I don't think I'm the first author who struggled at times to get the words down when everything started. For the first week of Covid19, I was watching the TV regularly, and seeing articles on the Internet, and it was the end of times. C19 was spreading from country to country, and our government was going along the lines of *wash your hands*. That was mostly it, apart from a few pokes about social distancing. Schools stayed open, nothing was shut down, and we were told that what was happening in other countries was coming for us. I have friends in Italy who were contacting me and telling me that it was horrific, and they couldn't understand why the UK wasn't taking things seriously enough. I wish I'd had an answer then.
When this is all over, the world will have fundamentally changed, and I can't pinpoint how it will exactly, but I'm sure you all probably feel the same. There was already unspoken futility in some things before Covid19. I only have to look at how Brexit was handled in my country to see how everything is so messed up. If you watch the news 24/7, then we are continually being fed conflicting statements about how C19 is armageddon and hope is futile, versus that C19 will burn itself out and everything will be okay by June.
Who do we believe when we've lost our trust in the people that tell us things?

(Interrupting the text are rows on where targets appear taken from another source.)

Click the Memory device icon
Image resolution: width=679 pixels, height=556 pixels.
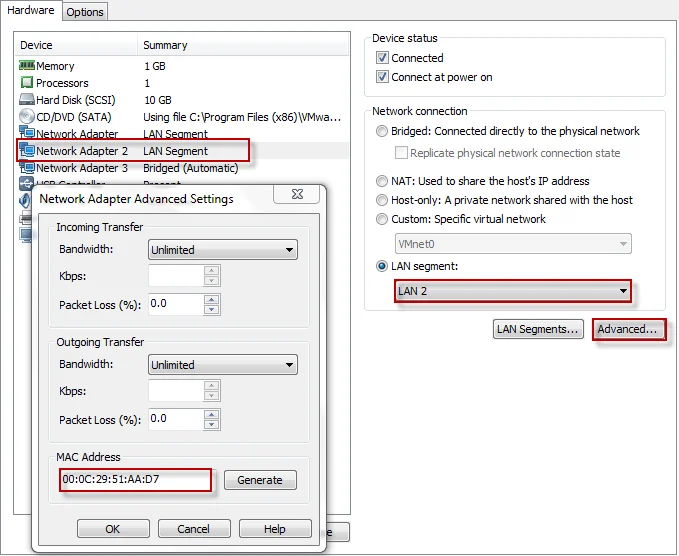pyautogui.click(x=27, y=66)
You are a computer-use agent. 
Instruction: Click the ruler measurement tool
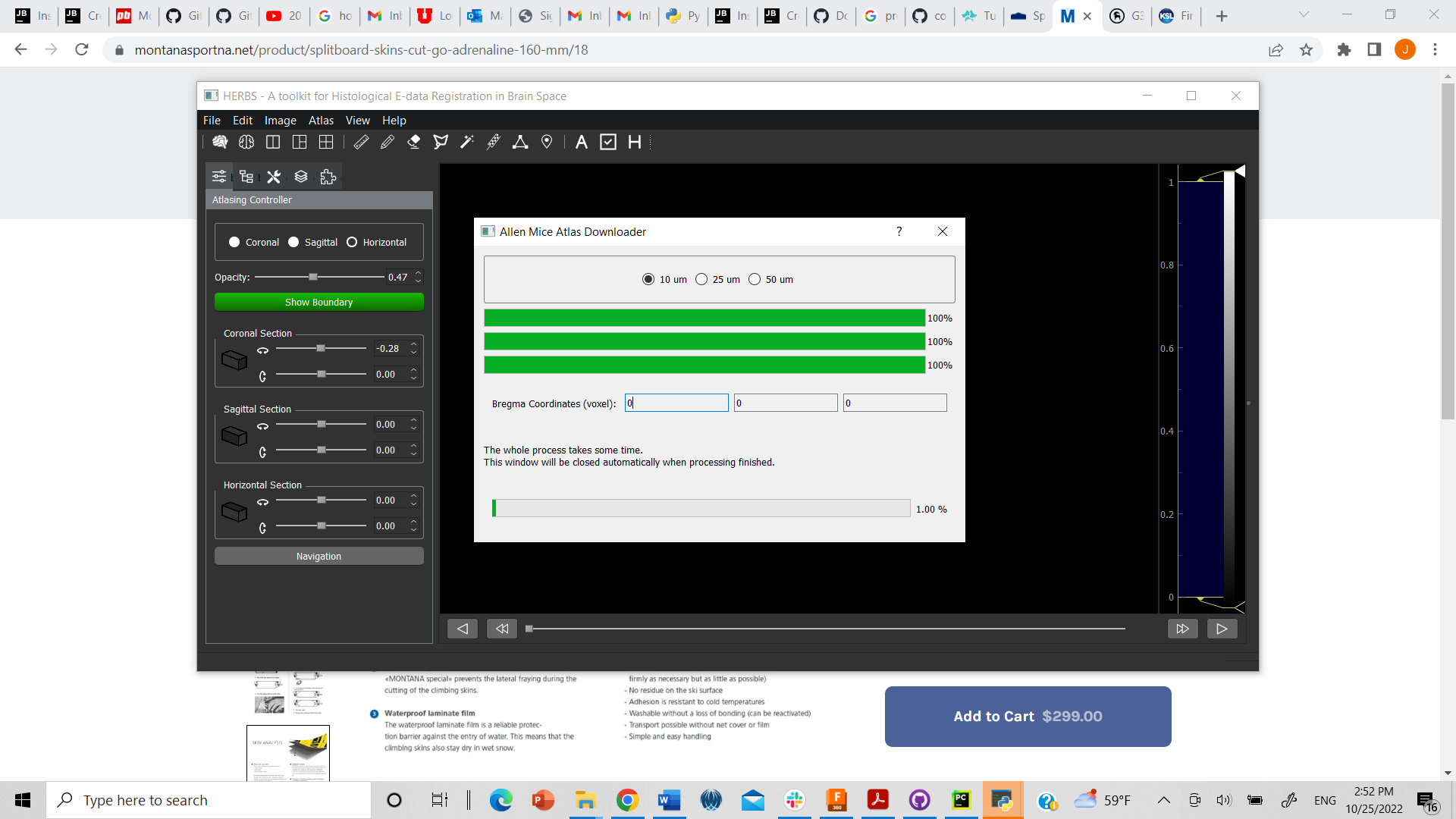[x=361, y=142]
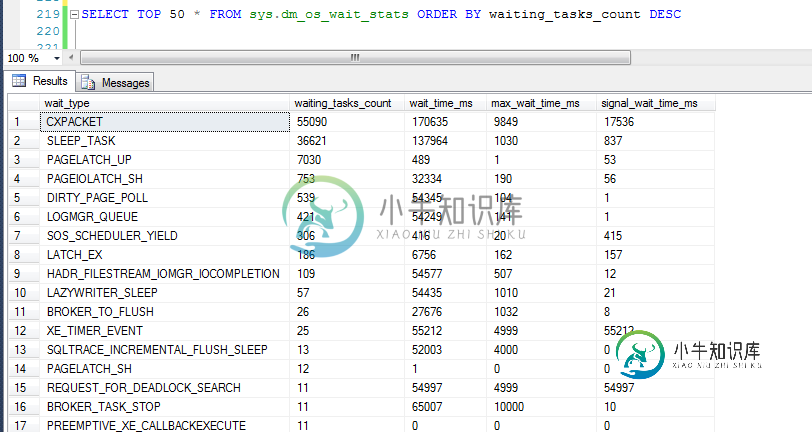812x432 pixels.
Task: Select the waiting_tasks_count column header
Action: click(x=346, y=103)
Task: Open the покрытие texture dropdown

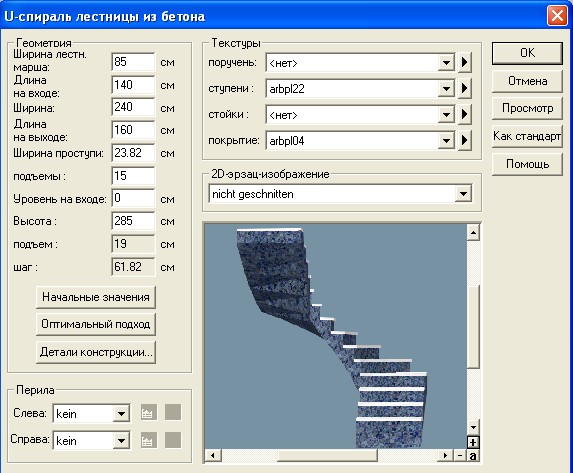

I stopped watching the news. Now, it's only once a day that I check my Sky News app, statistics, stories of heroes on the front line, and then to me, it all seems real. But being in my office with my view of the parkland, which is mostly empty apart from a few dog walkers, I was pretty much isolated to begin with, before this all started. Of course, we're impacted, I have a family I worry about, Matthew is at home full time, hubby has type 1 diabetes, my mum isn't getting any younger… but sometimes none of this seems real – like it's all happening to someone else.
Sighs.
I've spoken to a lot of writers who say they are finding it hard to write. Some of them have been furloughed, or work from home, some have lost their jobs. Suddenly there is an abundance of time to write; only the words aren't flowing. It's almost as if our brains can't cope with the enormity of what is happening in the world, and in my dark moments, I worry that there is no place for fiction.
Should I be marketing my new release? Should I be planning for next year? What if I don't make to next year? What if I'm grieving a loss. What if…
When I stopped watching the news, something eased inside me. The pain and anguish are still out there, but I try my hardest to avoid the sensationalism, the repeated segments, the interviews with politicians asking us to work as a country when they've spent over a century separating us into warring factions. There is so much ‘Us and Them' that when we need to rely on each other, the process is so painful.
*and breathe*
Mostly I write for myself–writing stories I love, always with a happy ever after, and always where even the worst of life has a silver lining – so is that why some romance authors are struggling? If we fail to see the silver lining, is that what is blocking us?
If you're blocked, and you don't enjoy the process, the words don't happen.
But when I write, it's a natural high. The ‘golden awesomeness' of getting words on my Mac is what I live for, and if people read my words and like them, then that is the icing on the cake.
If writing is your career, then like me, you don't have a choice but to write through all of this and put yourself in the best possible place to write. Get your love back. So, a few weeks ago, on day one of not watching the news 24/7, I made up some rules for myself, and all joking aside, they seem to work.
- Write 200 words. Then another 200 words. Create a grid with squares that you color in when you've done each 200.
- Use control software to block social media when writing … but also don't stay on your own, talk to people on social media when you can
- Read and take each book you read as a goddamn win – because you can't be a writer unless you read.
I hope you are all well out there
RJ XXXX
Well though out article. I feel like it’s a waiting game. I’m scared but I feel like there’s nothing I can do but stay home as much as possible and take precautions when I have to go to work or the grocery store. Take care everyone. No matter what, we’re in this together.